_Records to use_

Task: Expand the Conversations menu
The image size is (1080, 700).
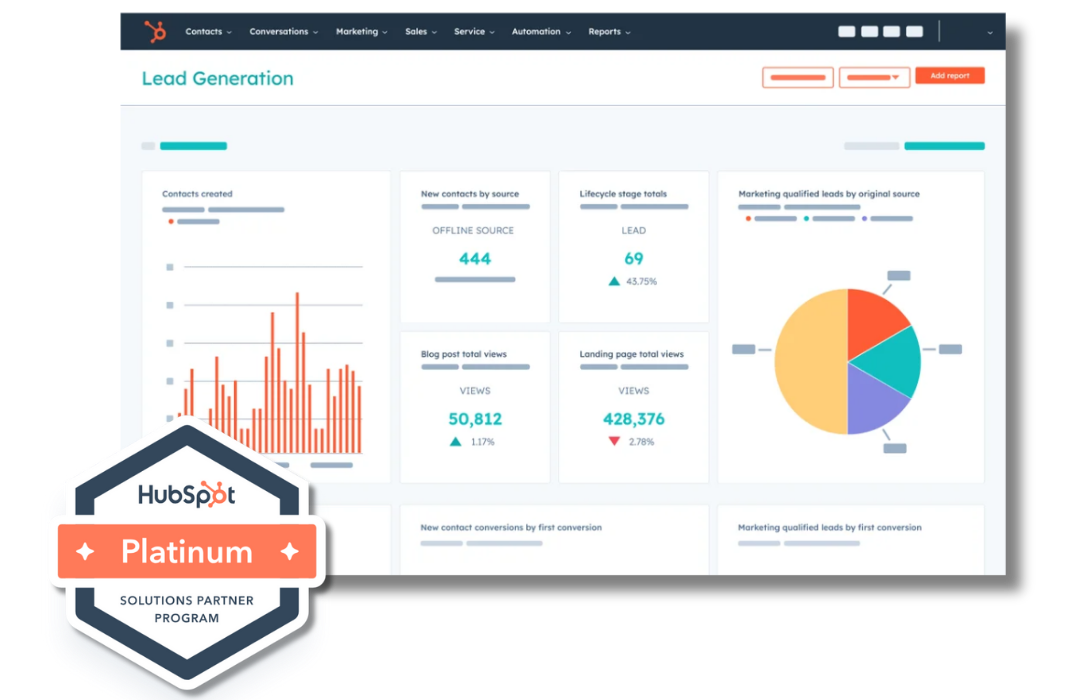Action: pyautogui.click(x=284, y=32)
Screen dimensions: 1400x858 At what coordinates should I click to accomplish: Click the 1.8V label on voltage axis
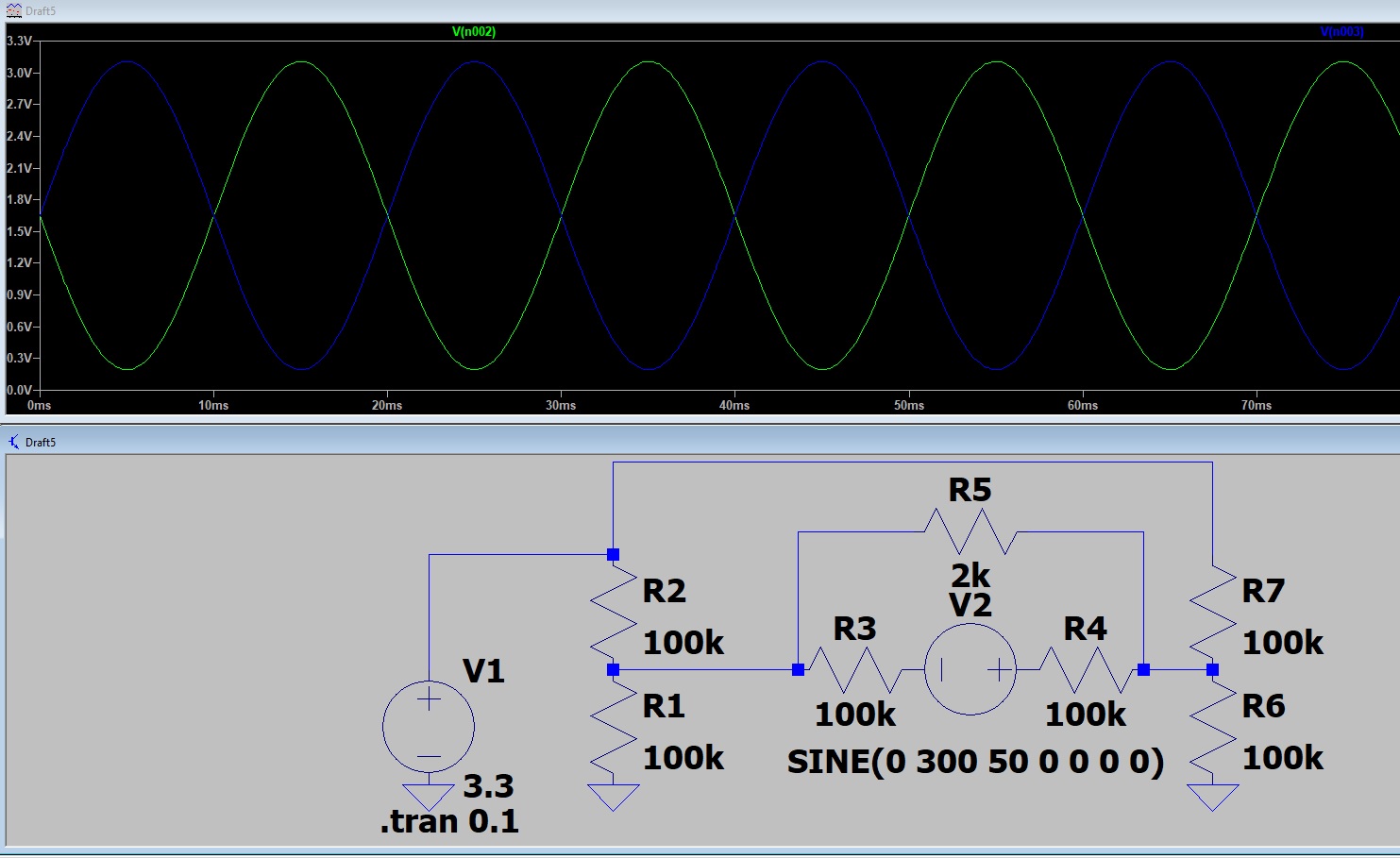(19, 200)
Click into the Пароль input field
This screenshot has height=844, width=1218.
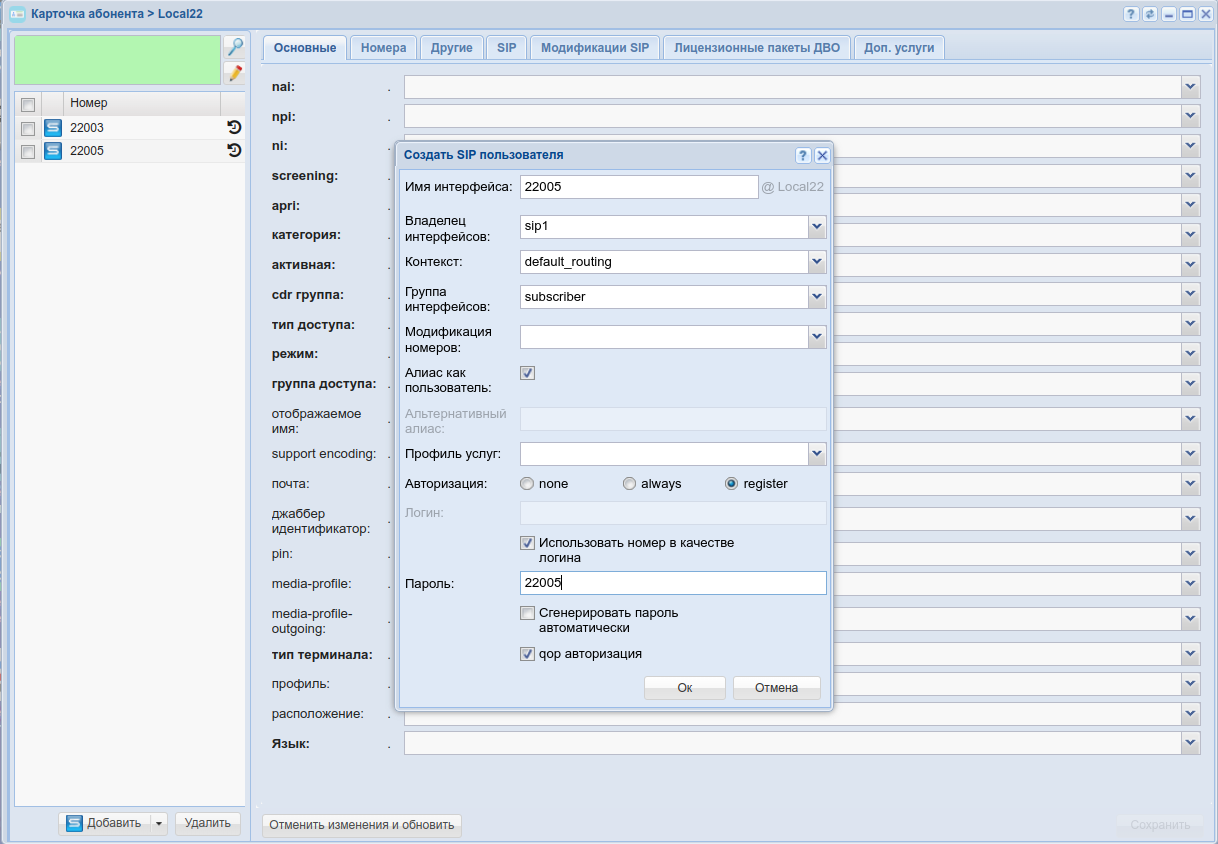click(672, 583)
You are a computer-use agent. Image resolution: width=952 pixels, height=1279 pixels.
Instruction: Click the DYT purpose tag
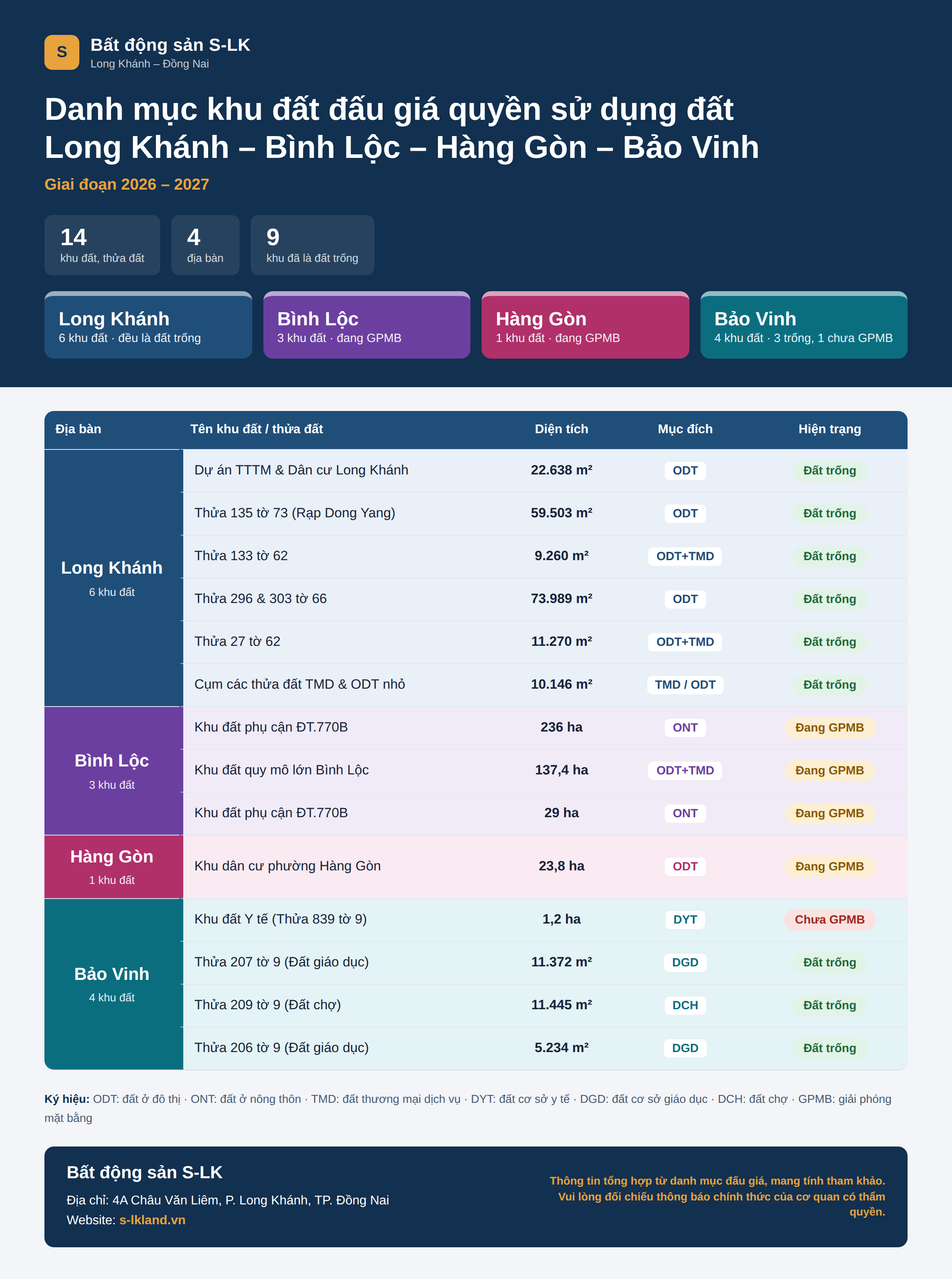coord(685,919)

_What you are asked to do_
Your copy should hold only the lines running from the one that contains "This screenshot has height=844, width=1218." through the final line of the data; transcribe them exactly, both ends included, and leave pictures out.

_Exercise result_
This screenshot has height=844, width=1218.
click(672, 583)
You are a computer-use agent. Image resolution: width=952 pixels, height=1279 pixels.
Instruction: Click the DYT purpose tag
coord(685,919)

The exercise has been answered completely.